Visiting her parents in Zambia, Fuller meets K, a white African banana farmer and a veteran of the Rhodesian War. She finds him both “terrifying and unattractive”—he radiates a sense of violence and unpredictability—but also fascinating for the ghosts he harbors. K’s born-again Christianity temporarily keeps the specters at bay, but they will slowly be released as he and the author return to the scenes of his wartime experiences. “I don’t think we have all the words in a single vocabulary to explain what we are or why we are,” writes Fuller, who knows she will be capturing only one facet of K—and not a pretty one.
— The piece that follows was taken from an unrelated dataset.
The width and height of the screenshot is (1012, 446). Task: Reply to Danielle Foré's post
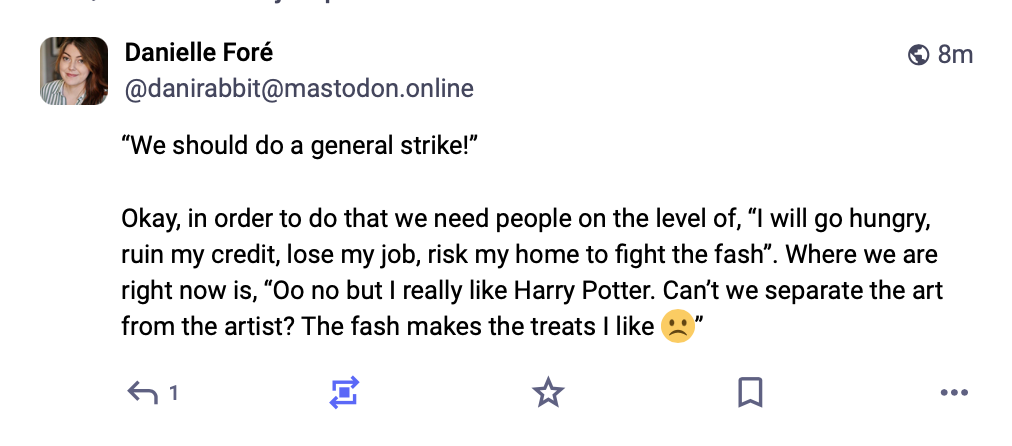pyautogui.click(x=144, y=393)
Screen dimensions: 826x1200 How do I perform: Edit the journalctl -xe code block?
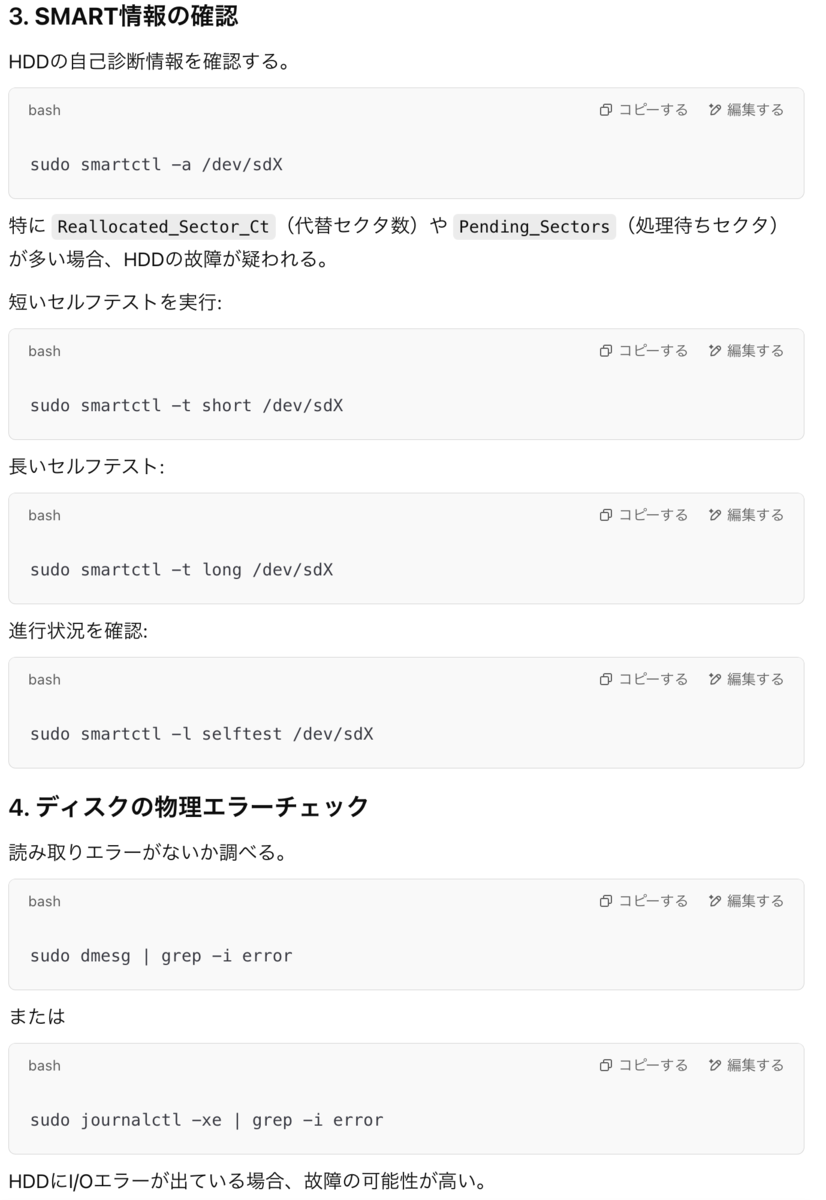click(746, 1065)
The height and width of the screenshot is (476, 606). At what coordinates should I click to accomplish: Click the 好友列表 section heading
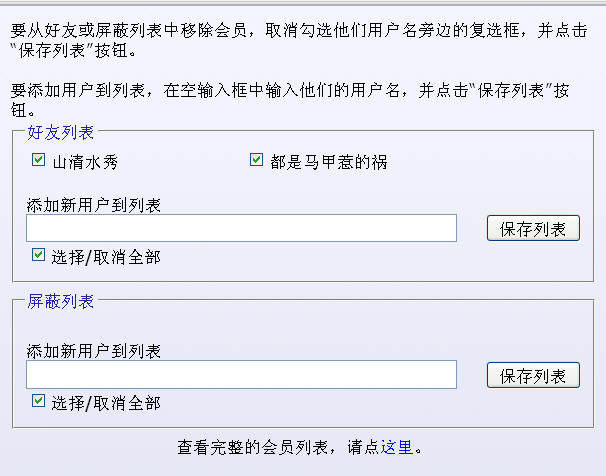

Seen through encounters with his comrades-in-arms, K is obviously capable of the acts of terror he committed during the war. Yet he’s also capable of reflecting on the crushing death of his young son: “All those people I destroyed, all those lives. . . . The Almighty was showing me what it was like to lose a child.” As we tumble through K’s profound misery, we ride through an equally dismal Zimbabwean landscape; Fuller is adept at painting each. Zimbabwe is deeply unromantic, a place of labor, strain, and toil in which the marginalized must be endlessly resourceful simply to survive; life expectancy is 35 years, and randomly dispersed landmines, a handful for each citizen, remain a threat. Fuller learns more than she wants to know about the brutal, indefensible war, about what happens when you give a man an attitude and a gun, and about her own willingness to lead K on to get at a story.
A worried, restless, and haunted piece of work, tattooed and scarred from beginning to end.